Watching the current debate in Sacramento on how to fix California’s broken and outdated water supply system is like dumping the pieces of six giant jigsaw puzzles onto a table and then putting the pieces together to make a single picture.

Impossible — the same reaction I get from the articles coming from hearings held on a half-dozen legislative bills written to solve the deepening California water disaster.

Leadership void is another term that seems to fit the situation that can best be described as a Chinese fire drill (I apologize to my Chinese friends); everyone is running around in different directions trying to solve the crisis while California’s economy unravels partly in fear of a water supply is that is rapidly being depleted.

For example: Democrats say they will not give the governor a water crisis solution package that includes above ground storage. The governor says he will not sign legislation that does not include at least two new dams, one in Northern California and one on the East Side of the San Joaquin Valley.

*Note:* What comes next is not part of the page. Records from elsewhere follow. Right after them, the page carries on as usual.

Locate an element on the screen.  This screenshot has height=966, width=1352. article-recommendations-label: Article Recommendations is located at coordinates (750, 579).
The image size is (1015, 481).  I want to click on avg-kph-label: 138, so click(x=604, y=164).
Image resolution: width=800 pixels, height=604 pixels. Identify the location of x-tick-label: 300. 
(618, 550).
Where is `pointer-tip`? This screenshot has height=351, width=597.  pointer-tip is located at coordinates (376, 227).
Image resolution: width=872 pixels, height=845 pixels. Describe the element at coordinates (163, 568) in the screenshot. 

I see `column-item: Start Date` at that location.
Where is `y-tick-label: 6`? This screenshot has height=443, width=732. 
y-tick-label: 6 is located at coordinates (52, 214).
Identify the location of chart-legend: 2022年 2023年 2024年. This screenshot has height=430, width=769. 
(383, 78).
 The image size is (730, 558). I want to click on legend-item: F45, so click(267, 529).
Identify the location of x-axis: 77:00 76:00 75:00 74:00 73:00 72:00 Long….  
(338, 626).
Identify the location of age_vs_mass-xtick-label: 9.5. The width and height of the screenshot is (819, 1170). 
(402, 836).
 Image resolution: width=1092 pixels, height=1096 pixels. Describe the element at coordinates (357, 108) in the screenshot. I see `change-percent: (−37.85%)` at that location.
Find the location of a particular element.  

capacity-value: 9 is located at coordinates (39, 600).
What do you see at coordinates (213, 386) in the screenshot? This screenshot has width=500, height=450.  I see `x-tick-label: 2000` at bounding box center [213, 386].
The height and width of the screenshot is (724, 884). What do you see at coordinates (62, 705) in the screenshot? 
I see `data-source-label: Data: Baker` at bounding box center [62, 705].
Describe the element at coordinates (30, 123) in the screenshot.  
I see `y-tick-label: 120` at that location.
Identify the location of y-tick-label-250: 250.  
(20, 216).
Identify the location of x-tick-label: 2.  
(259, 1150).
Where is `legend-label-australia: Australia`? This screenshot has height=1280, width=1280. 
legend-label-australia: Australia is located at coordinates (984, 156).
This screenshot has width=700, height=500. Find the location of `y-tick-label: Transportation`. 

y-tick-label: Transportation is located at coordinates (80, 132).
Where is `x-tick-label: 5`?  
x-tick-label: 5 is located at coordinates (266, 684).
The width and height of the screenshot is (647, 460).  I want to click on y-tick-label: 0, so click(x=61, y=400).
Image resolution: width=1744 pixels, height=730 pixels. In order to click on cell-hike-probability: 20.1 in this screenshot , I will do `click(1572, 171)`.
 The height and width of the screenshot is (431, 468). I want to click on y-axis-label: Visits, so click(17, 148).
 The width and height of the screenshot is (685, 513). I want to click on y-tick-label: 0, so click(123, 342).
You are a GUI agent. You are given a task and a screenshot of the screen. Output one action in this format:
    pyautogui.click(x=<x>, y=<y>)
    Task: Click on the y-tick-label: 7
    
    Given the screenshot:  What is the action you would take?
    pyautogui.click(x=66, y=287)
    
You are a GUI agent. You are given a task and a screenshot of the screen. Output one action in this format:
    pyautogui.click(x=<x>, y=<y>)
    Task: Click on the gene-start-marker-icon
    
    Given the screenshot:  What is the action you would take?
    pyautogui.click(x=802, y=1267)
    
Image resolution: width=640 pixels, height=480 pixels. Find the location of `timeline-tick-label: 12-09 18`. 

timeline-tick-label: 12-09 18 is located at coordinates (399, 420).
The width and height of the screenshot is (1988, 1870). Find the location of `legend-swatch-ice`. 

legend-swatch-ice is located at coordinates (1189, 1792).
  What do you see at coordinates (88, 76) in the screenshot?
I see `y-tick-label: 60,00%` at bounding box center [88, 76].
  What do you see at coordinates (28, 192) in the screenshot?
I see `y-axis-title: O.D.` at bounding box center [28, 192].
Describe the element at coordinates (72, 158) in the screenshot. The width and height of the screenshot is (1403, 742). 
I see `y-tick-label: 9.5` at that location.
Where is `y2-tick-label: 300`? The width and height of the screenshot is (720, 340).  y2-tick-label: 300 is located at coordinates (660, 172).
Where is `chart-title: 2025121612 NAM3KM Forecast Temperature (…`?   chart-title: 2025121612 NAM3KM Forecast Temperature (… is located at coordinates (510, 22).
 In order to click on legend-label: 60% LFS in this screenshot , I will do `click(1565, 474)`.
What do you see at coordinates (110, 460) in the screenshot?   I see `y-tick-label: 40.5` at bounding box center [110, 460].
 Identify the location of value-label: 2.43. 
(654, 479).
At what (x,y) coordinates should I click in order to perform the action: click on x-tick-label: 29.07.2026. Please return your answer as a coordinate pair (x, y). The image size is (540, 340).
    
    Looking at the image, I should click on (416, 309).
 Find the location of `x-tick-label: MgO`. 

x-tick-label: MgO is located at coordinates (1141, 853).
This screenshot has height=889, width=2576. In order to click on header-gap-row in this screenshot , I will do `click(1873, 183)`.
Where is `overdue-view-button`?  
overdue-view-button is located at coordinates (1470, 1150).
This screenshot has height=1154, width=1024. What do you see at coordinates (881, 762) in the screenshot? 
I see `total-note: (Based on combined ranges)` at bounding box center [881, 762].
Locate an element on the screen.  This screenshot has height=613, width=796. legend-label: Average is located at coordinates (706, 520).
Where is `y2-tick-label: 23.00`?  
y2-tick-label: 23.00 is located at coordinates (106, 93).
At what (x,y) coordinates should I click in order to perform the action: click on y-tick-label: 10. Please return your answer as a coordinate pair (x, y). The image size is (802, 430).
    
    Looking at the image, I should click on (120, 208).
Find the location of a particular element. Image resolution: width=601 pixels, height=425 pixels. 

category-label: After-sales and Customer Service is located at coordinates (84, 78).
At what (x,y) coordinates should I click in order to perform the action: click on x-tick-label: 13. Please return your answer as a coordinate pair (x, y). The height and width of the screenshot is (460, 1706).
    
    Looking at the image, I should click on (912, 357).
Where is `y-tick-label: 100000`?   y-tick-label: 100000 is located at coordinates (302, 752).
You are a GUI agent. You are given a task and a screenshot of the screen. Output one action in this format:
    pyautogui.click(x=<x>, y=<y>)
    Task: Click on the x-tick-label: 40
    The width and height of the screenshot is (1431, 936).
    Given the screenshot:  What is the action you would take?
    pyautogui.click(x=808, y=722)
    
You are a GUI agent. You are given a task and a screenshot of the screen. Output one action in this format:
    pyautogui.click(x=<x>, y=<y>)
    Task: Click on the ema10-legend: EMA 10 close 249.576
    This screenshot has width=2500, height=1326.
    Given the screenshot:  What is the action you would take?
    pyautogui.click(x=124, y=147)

Political leaders representing more than two-thirds of the state’s population want the Delta upgraded in order to more efficiently and reliably move water south. Farmers and cities in the Delta say no way. Fishermen join them.

Southern California water interests say a dam in Northern California will not do them any good, unless the Delta is fixed. They are apparently not interested in supporting a dam until the Delta is fixed.

The Delta debate reached a new low with a legislative proposal that a commission be created with the authority to fix the Delta. I think something similar has already failed. Say Bay Delta. Sacramento has long been notorious for passing the decision buck, as evidenced by the numerous statewide ballot propositions where voters are asked to do the job elected officials are elected to do, but failed to act. Can you imagine the angst and controversy in trying to put together a Delta council in the midst of the current crisis?

The one comment that continues to spew from urban legislators is that new water storage proposals are just to pacify agribusiness.

Yes, agriculture needs water to survive, just as the legislative lamebrains who make such comments need food to survive.

The one thing everyone seems to agree upon is that it is going to be expensive to fix the problem. Duh!

A $10 billion bond issue is far too much to spend now to fix the problem, according to the Democratic legislative majority. They say the state is so broke and its credit rating is so bad that a payday check cashing place would not take a California state IOU.

A perceptive legislator says dams are too expensive. Yep, they are, and the price tag for dams, fixing the Delta, underground storage and everything else necessary to restore water reliability in California keeps going up each year when there is no bold, intelligent leadership to put the very complicated water puzzle together into a clear package of solutions.